(Saved entries)
____

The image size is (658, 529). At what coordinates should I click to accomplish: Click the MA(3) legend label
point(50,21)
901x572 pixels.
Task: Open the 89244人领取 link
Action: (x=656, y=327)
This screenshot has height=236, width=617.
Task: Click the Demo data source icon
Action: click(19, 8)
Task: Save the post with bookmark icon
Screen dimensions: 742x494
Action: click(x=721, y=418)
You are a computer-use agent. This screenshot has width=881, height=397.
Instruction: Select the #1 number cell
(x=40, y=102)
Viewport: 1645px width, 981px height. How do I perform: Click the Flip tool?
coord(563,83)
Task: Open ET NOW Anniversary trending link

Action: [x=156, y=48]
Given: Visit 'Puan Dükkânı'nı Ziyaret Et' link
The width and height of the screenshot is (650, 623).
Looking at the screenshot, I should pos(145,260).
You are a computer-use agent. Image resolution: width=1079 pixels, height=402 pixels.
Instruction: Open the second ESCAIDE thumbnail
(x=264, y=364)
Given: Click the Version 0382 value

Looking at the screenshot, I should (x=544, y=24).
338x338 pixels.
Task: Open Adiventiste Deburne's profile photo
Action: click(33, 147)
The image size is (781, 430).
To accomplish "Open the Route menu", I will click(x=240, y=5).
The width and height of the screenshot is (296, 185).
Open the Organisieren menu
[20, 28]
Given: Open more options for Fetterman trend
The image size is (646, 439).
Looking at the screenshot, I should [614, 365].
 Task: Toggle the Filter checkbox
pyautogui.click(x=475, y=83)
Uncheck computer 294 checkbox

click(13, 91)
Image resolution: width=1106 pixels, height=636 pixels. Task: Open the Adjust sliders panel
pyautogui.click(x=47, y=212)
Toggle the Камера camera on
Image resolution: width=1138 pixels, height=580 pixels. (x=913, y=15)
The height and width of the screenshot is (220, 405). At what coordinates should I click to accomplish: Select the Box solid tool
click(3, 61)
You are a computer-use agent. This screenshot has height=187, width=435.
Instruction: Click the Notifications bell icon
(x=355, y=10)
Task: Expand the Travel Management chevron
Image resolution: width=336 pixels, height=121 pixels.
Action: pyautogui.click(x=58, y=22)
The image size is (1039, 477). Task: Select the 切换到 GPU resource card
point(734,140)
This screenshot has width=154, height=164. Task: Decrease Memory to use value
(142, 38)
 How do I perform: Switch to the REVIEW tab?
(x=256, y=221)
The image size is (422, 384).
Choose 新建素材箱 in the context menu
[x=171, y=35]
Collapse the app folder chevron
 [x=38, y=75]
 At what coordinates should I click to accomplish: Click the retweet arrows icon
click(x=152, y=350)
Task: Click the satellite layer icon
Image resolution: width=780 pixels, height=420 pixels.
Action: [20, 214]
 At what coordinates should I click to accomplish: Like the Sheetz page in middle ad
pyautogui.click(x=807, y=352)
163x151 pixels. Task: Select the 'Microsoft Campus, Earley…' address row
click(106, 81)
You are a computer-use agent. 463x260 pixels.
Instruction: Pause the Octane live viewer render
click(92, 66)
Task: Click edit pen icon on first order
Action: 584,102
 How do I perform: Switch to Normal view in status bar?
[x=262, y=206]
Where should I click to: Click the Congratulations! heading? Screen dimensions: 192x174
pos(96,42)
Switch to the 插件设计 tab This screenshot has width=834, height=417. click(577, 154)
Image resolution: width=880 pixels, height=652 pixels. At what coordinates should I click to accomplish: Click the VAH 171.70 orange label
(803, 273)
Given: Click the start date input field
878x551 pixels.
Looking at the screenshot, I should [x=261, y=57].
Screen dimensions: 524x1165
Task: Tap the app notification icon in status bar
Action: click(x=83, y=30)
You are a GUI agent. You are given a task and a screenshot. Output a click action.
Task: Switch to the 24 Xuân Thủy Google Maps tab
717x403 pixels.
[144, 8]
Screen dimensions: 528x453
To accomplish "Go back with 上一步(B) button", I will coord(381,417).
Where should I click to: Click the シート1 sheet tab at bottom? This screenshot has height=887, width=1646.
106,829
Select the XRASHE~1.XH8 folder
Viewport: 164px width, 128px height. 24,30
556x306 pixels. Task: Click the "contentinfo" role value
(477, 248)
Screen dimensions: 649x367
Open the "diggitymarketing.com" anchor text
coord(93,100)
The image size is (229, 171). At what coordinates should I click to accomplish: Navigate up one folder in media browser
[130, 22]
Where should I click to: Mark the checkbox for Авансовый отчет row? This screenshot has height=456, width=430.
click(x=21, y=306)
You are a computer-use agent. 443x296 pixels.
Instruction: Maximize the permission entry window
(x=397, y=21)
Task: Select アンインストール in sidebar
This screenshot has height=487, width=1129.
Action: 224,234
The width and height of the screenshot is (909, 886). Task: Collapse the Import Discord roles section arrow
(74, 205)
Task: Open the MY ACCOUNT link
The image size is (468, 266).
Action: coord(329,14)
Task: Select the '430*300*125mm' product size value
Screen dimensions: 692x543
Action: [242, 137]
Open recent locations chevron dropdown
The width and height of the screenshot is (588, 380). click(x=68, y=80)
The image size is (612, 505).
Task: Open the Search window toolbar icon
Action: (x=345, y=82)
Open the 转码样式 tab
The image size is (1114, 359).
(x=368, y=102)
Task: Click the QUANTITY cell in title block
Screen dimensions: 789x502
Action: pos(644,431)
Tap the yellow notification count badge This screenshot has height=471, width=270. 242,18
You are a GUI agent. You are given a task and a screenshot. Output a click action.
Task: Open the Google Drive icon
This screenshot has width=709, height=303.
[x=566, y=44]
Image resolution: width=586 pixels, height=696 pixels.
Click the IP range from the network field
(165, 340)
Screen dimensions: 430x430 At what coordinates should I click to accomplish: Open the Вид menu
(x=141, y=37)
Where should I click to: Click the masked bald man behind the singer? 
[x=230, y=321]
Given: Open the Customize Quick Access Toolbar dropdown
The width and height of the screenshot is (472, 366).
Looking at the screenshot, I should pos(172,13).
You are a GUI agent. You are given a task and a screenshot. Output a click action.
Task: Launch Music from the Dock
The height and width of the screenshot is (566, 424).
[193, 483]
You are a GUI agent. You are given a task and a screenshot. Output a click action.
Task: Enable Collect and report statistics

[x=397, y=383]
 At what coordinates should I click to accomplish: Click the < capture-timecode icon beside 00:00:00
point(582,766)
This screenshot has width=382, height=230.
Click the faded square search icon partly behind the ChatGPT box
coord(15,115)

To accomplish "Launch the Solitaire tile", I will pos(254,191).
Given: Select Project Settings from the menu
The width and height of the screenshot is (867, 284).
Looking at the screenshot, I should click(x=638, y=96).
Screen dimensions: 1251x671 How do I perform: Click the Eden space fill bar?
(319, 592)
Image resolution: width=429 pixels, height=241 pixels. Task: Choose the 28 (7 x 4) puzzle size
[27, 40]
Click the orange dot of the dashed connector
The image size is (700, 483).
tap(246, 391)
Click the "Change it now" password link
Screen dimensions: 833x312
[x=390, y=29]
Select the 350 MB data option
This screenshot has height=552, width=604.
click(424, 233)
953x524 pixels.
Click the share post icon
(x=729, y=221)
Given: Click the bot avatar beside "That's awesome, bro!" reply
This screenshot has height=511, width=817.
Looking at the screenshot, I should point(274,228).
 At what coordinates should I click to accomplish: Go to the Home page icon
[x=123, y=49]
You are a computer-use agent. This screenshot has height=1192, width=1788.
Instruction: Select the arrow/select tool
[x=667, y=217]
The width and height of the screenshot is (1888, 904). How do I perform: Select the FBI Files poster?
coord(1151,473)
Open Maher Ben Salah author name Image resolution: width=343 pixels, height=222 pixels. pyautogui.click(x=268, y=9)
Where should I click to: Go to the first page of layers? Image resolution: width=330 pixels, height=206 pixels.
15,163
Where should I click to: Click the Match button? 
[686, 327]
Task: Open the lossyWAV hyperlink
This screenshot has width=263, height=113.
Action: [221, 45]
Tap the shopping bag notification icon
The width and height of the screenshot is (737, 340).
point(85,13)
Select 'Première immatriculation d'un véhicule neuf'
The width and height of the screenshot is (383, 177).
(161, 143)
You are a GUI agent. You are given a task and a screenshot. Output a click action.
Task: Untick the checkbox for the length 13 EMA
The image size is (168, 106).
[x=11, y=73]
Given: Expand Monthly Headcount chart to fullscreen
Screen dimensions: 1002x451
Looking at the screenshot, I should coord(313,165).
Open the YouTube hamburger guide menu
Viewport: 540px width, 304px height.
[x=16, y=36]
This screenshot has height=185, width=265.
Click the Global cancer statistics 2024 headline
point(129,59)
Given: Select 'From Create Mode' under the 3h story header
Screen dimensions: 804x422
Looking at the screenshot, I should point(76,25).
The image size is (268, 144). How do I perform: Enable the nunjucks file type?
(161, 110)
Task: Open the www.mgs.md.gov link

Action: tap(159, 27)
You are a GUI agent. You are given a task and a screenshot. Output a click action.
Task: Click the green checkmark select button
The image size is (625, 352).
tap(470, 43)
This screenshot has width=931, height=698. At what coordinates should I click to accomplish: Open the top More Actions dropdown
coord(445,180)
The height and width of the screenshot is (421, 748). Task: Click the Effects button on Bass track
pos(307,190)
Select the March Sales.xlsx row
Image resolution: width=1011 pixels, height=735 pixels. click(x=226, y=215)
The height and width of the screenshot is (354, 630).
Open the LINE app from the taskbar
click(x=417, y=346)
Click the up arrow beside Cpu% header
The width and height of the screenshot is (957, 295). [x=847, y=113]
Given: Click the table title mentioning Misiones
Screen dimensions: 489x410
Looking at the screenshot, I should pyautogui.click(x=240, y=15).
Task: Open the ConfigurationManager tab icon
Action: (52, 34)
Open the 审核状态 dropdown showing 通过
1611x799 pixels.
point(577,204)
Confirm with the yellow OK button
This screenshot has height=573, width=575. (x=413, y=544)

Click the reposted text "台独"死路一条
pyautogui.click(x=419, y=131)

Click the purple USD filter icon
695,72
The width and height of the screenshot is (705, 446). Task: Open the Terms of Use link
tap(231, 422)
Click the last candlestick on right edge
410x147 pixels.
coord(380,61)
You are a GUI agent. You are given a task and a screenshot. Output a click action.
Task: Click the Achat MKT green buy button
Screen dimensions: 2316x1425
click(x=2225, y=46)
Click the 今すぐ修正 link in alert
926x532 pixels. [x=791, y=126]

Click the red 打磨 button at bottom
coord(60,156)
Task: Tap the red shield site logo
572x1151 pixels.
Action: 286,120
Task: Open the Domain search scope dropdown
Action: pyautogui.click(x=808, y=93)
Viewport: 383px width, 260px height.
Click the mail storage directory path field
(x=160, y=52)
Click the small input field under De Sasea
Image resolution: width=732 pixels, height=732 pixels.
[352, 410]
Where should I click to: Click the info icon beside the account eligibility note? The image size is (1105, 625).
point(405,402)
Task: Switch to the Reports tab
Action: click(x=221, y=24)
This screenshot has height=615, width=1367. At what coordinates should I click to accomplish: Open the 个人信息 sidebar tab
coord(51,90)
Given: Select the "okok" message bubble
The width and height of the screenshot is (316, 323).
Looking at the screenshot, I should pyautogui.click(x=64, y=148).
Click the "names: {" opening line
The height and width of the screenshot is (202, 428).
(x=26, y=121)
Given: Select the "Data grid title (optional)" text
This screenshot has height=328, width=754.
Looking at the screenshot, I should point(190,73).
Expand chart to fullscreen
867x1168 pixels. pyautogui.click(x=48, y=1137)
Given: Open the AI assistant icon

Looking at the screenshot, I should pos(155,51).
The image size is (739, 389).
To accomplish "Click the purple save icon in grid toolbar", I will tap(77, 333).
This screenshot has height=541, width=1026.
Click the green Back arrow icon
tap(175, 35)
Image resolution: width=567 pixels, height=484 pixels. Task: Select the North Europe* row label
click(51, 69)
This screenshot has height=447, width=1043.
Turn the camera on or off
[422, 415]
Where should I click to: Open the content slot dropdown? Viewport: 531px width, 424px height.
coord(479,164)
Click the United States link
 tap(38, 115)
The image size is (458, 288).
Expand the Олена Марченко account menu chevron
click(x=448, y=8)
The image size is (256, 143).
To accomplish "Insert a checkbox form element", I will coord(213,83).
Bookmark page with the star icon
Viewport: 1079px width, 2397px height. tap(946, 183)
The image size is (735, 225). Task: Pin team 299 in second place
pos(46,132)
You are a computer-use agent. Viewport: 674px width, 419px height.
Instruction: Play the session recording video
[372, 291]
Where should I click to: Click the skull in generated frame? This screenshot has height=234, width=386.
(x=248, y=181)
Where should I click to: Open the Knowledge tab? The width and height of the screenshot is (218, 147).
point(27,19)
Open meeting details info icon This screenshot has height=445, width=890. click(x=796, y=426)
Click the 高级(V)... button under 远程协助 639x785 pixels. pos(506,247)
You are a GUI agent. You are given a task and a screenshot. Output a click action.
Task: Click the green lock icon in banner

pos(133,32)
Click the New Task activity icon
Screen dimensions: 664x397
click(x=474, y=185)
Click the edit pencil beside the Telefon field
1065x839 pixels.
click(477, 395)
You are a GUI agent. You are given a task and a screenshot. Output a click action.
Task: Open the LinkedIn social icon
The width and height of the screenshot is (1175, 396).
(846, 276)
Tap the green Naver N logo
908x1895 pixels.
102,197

____

How to complete this task:
The first line of the records begins the span, and the line containing "Given: Visit 'Puan" ends it. Reproduce that span exactly, both ends included.

The answer:
The image size is (658, 529). At what coordinates should I click to accomplish: Click the MA(3) legend label
point(50,21)
901x572 pixels.
Task: Open the 89244人领取 link
Action: (x=656, y=327)
This screenshot has height=236, width=617.
Task: Click the Demo data source icon
Action: click(19, 8)
Task: Save the post with bookmark icon
Screen dimensions: 742x494
Action: click(x=721, y=418)
You are a computer-use agent. This screenshot has width=881, height=397.
Instruction: Select the #1 number cell
(x=40, y=102)
Viewport: 1645px width, 981px height. How do I perform: Click the Flip tool?
coord(563,83)
Task: Open ET NOW Anniversary trending link

Action: [x=156, y=48]
Given: Visit 'Puan Dükkânı'nı Ziyaret Et' link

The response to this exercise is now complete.